• HOW TO COMPLETE THIS TASK
Within the data below, copy each line where the string "agent" is found.

*** RECORDS FOR PROCESSING Section Begins ***

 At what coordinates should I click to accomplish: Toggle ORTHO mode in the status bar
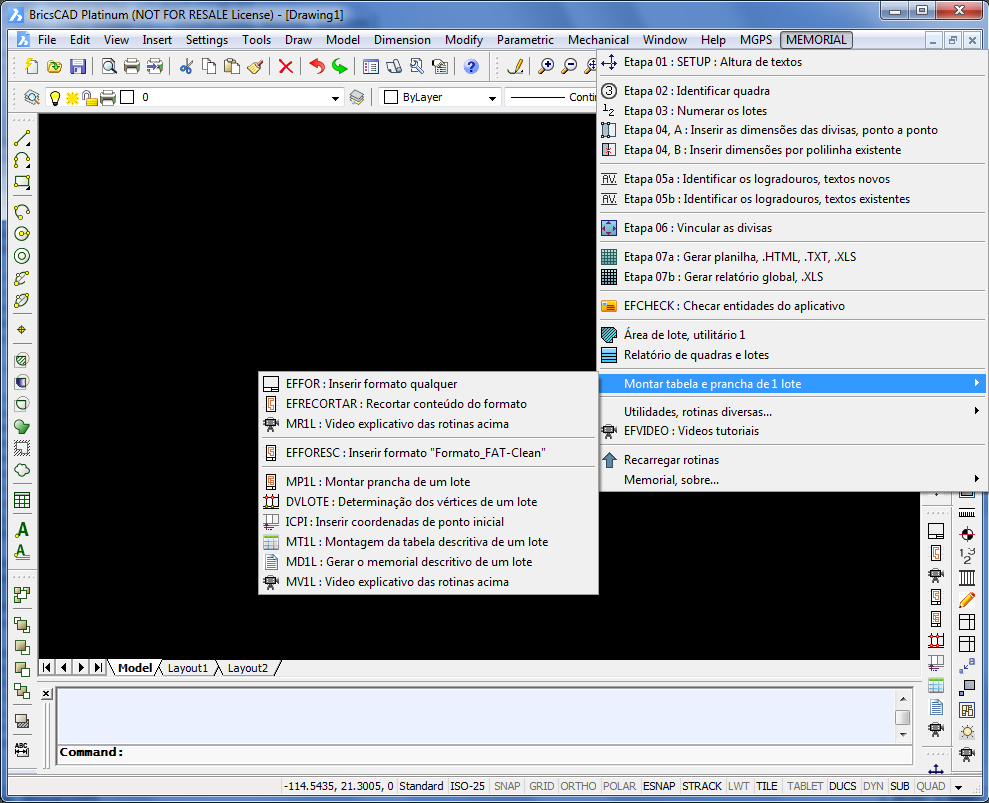(x=576, y=786)
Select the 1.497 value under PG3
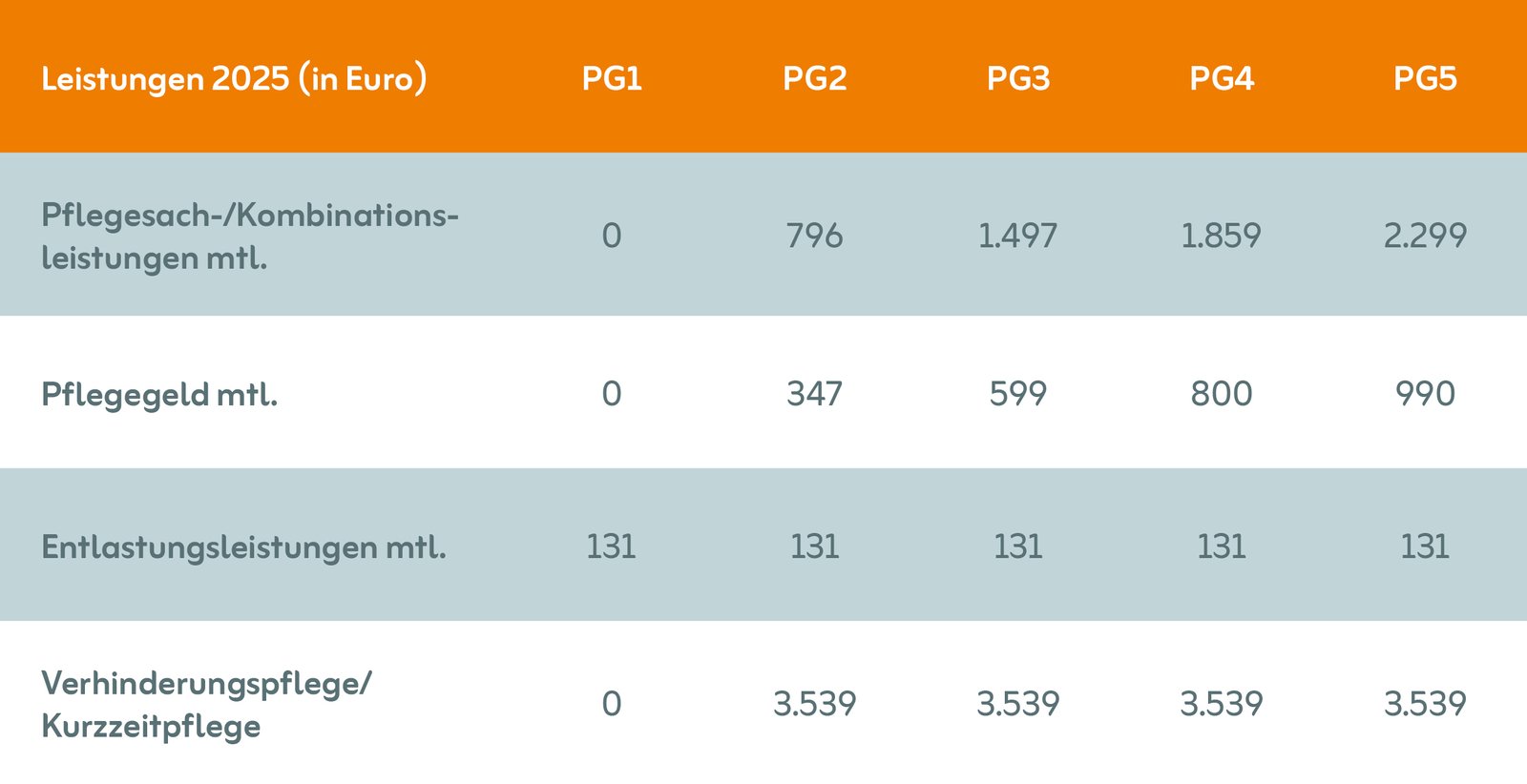Image resolution: width=1527 pixels, height=784 pixels. 1018,236
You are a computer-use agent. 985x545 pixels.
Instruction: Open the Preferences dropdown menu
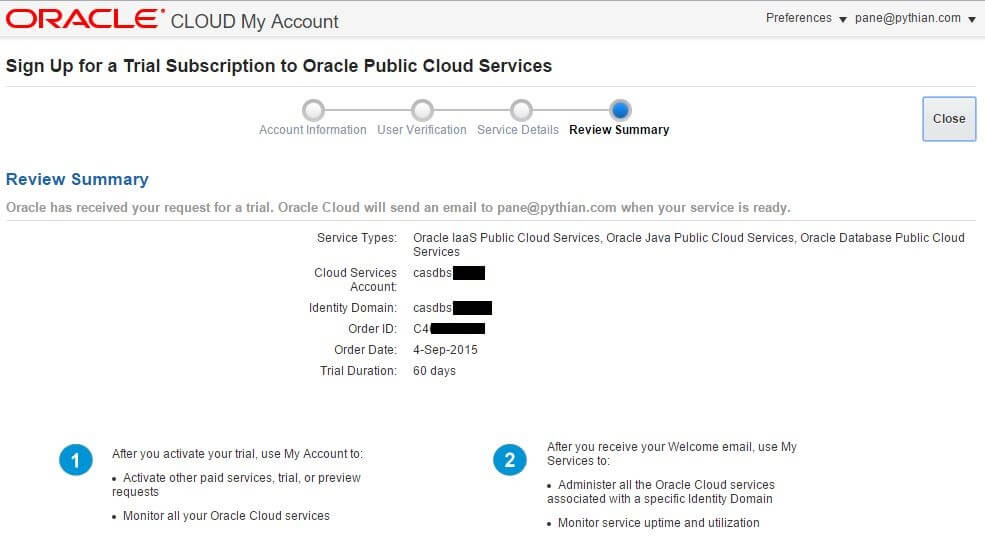798,18
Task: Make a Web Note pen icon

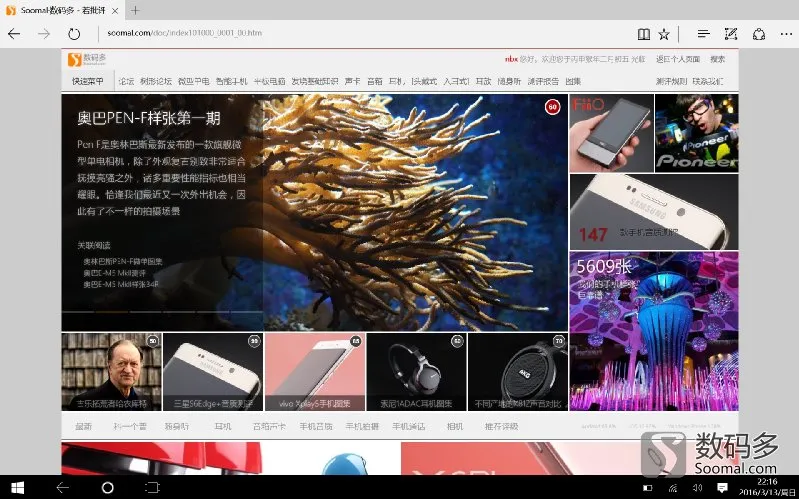Action: pyautogui.click(x=731, y=34)
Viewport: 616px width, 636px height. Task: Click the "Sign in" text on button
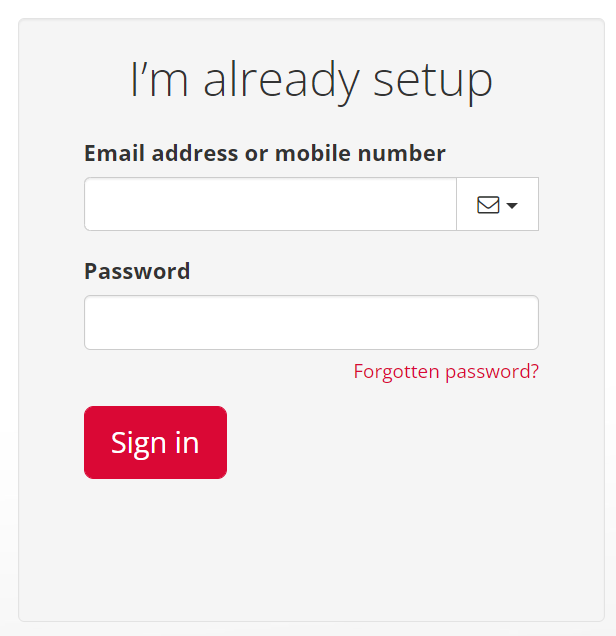155,442
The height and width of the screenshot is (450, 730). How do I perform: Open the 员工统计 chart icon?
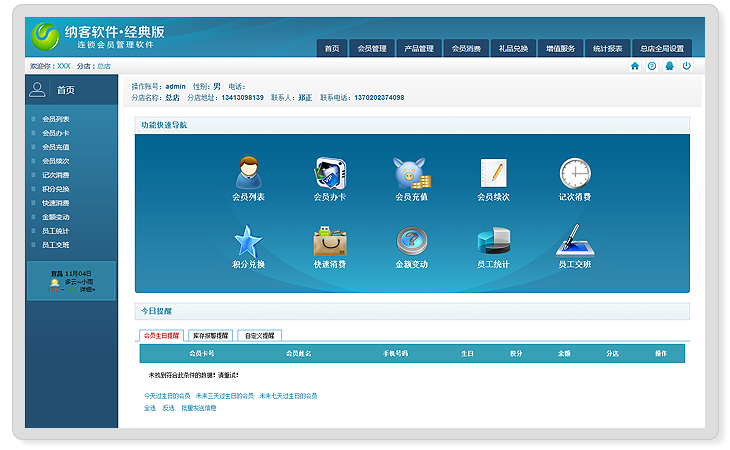(493, 242)
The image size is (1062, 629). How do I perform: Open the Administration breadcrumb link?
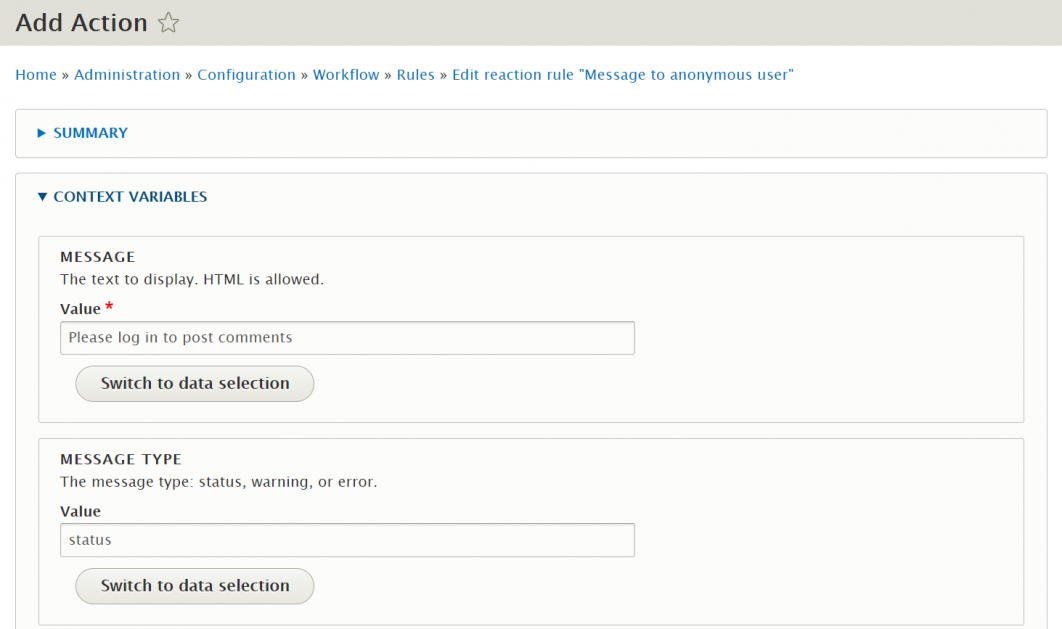tap(127, 74)
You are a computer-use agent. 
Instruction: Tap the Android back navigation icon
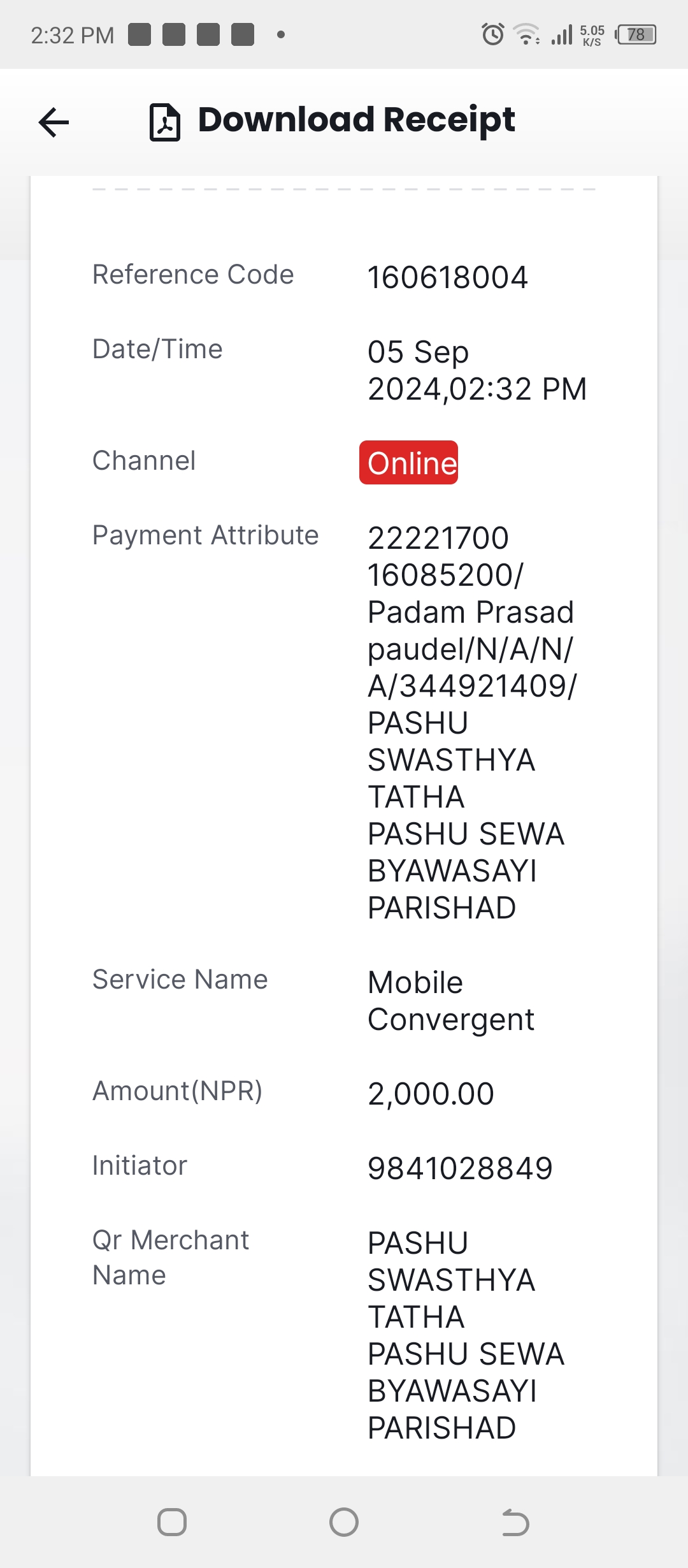coord(515,1522)
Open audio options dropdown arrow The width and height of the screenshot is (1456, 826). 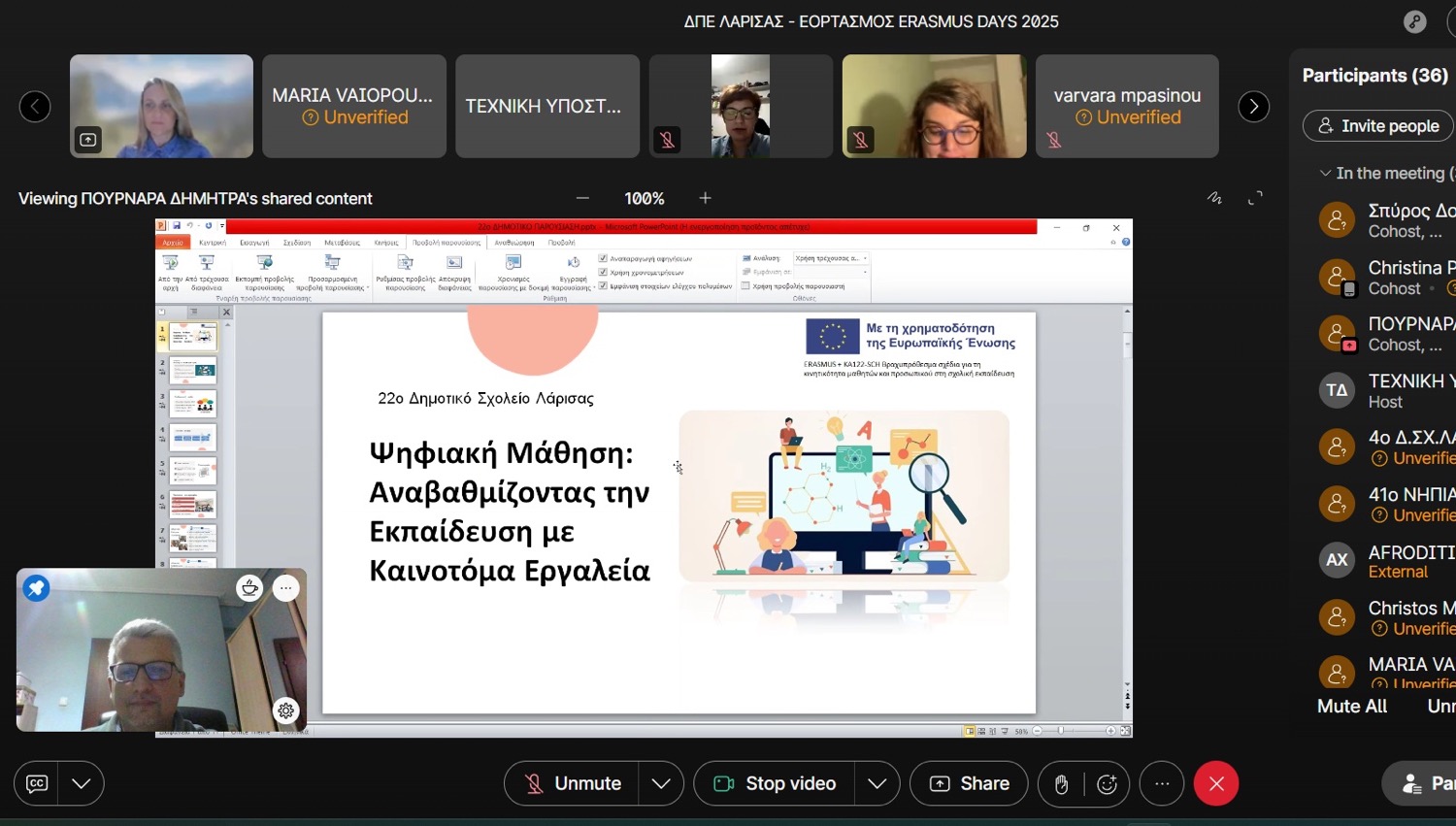(661, 783)
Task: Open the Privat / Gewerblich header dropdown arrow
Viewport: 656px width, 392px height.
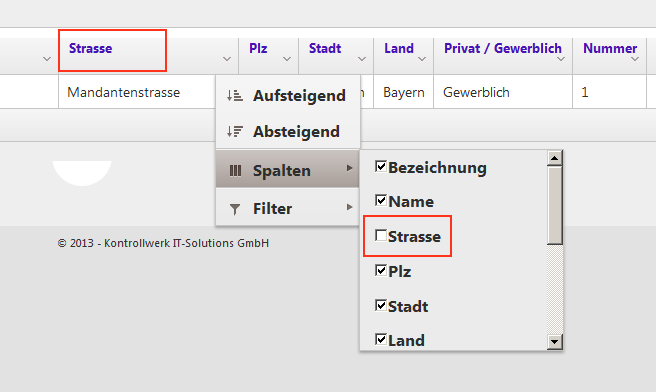Action: coord(561,59)
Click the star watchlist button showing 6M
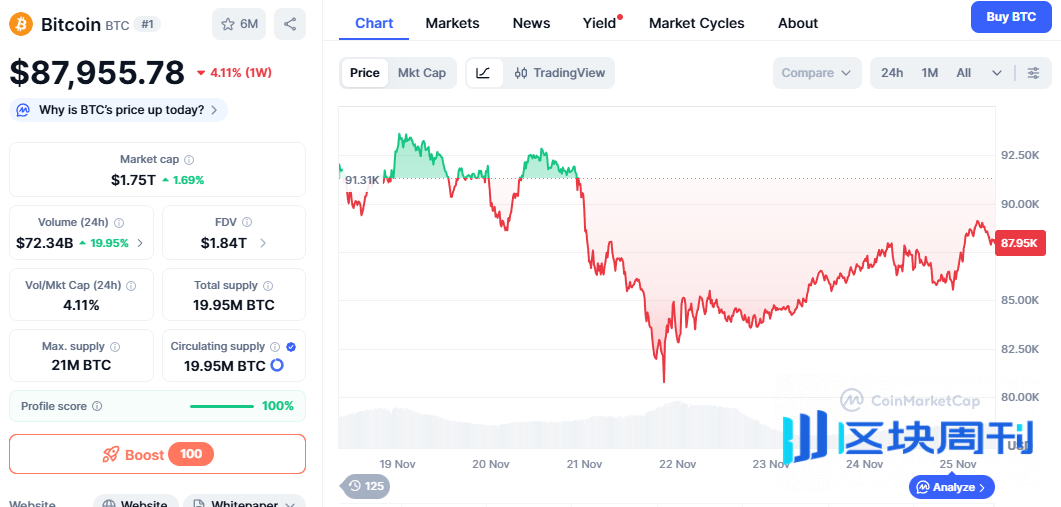The image size is (1061, 507). pos(239,24)
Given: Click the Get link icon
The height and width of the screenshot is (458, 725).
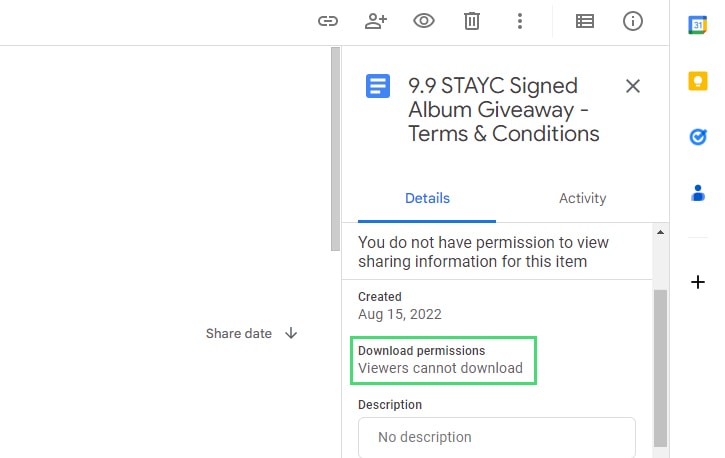Looking at the screenshot, I should pyautogui.click(x=328, y=21).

*** RECORDS FOR PROCESSING Section Ends ***

• PROBLEM SOLUTION
You are a computer-use agent. 985x545 pixels.
You are a computer-use agent. 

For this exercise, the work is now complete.